Monday, March 5, 2007

Not Another Giant Squid

Ugh I'm so freakin' sick of Giant Squids.

Or sure, they seem really cool at first, y'know, the way their suction cups latch onto people and tear their skin and drag 'em screaming down the beach, the way they hold you underwater 'til ya drown, or the way they can pick a guy up off a boat and yank him high into the air and then squish 'im in half with their tentacle, catching the meat globs in their mouth, I mean, what the hell could beat that, right?

But that's all they do.

Oh yah, right, they do spit ink every once in a while, and they do do that comedy relief thingie where the two tentacles fight over a guy and tear him apart, but then that's really it, that's all they do.

Yah, that's it.

Its just that same freakin' stuff over and over again, dragging some guy down the beach, drowning somebody, picking a guy way up high in the air and squishin' 'im in half and catching the meat globs in their mouths, spitting ink, and the dueling tentacles laffer.

Over and over and over and over again.

And everywhere we go, it seems like we're always stuck fighting one Giant Squid after another.

Its like that's all there freakin' is, man.

There's a million of 'em!

I'm just so sick of the damn things, there's just gotta be more to it than this.
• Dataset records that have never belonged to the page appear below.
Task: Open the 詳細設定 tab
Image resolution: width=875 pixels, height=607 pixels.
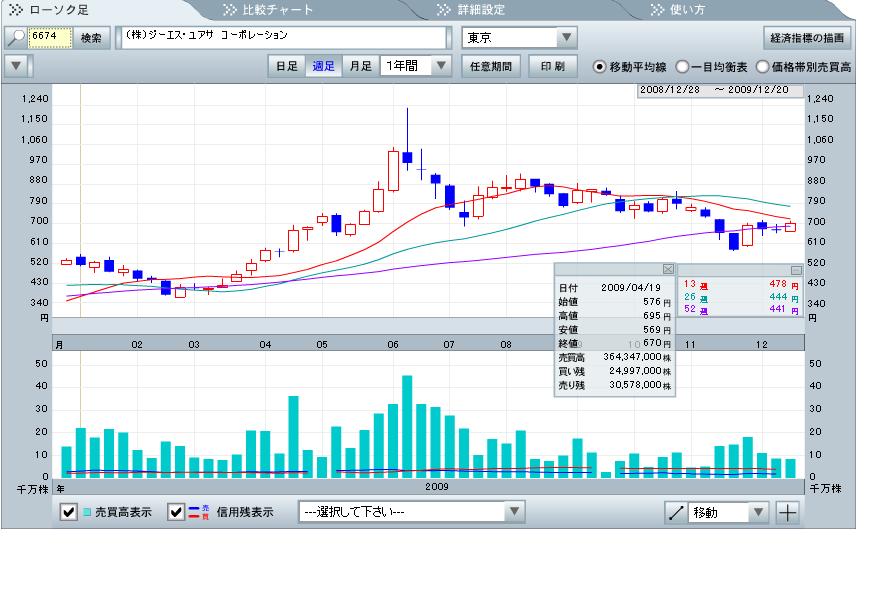Action: (470, 10)
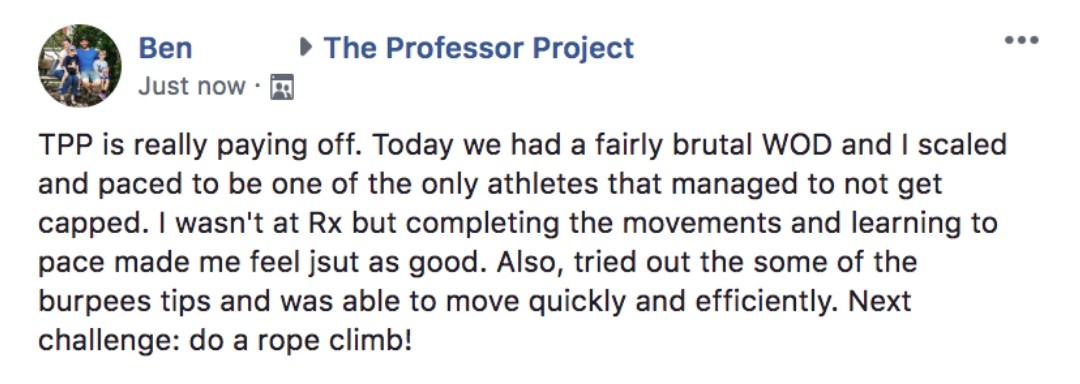Image resolution: width=1080 pixels, height=384 pixels.
Task: Open the post via the Just now timestamp
Action: 191,87
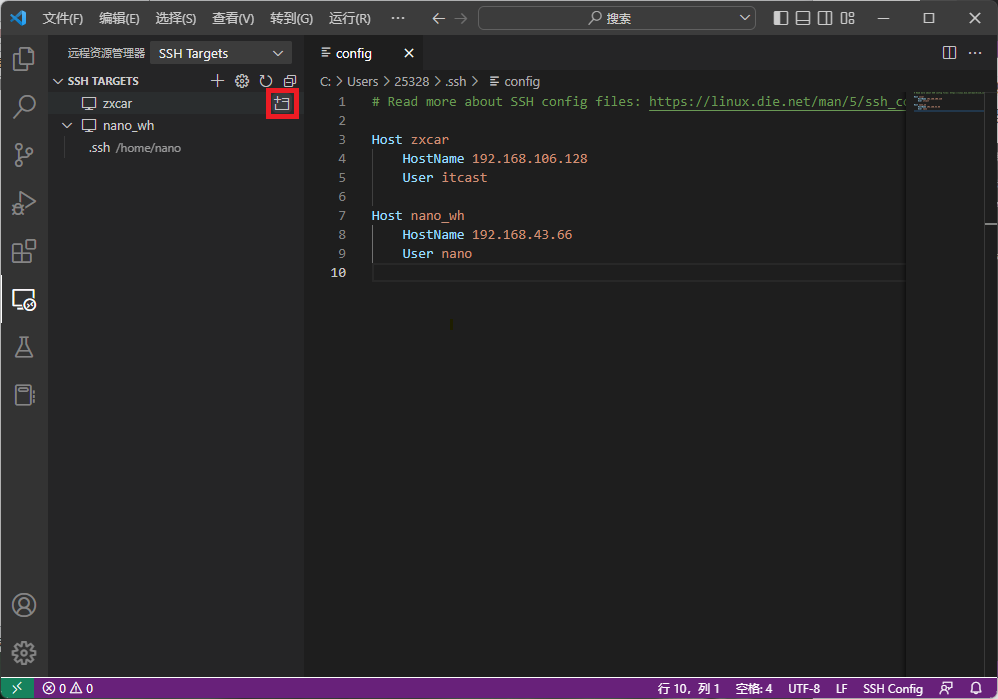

I dunno, I think mebbe its the spit I really hate, mebbe they wouldn't be so bad if it weren't fer all the freakin' spit.

Yah, and watchin' folks get their skin torn off and dragged through the sand and drowned and gettin' squished in half and eaten really starts to suck after a while.

And oh man, that dueling tentacle comedy thingie sucks some serious freakin' ass, too.

Man, I dunno why I ever took this job.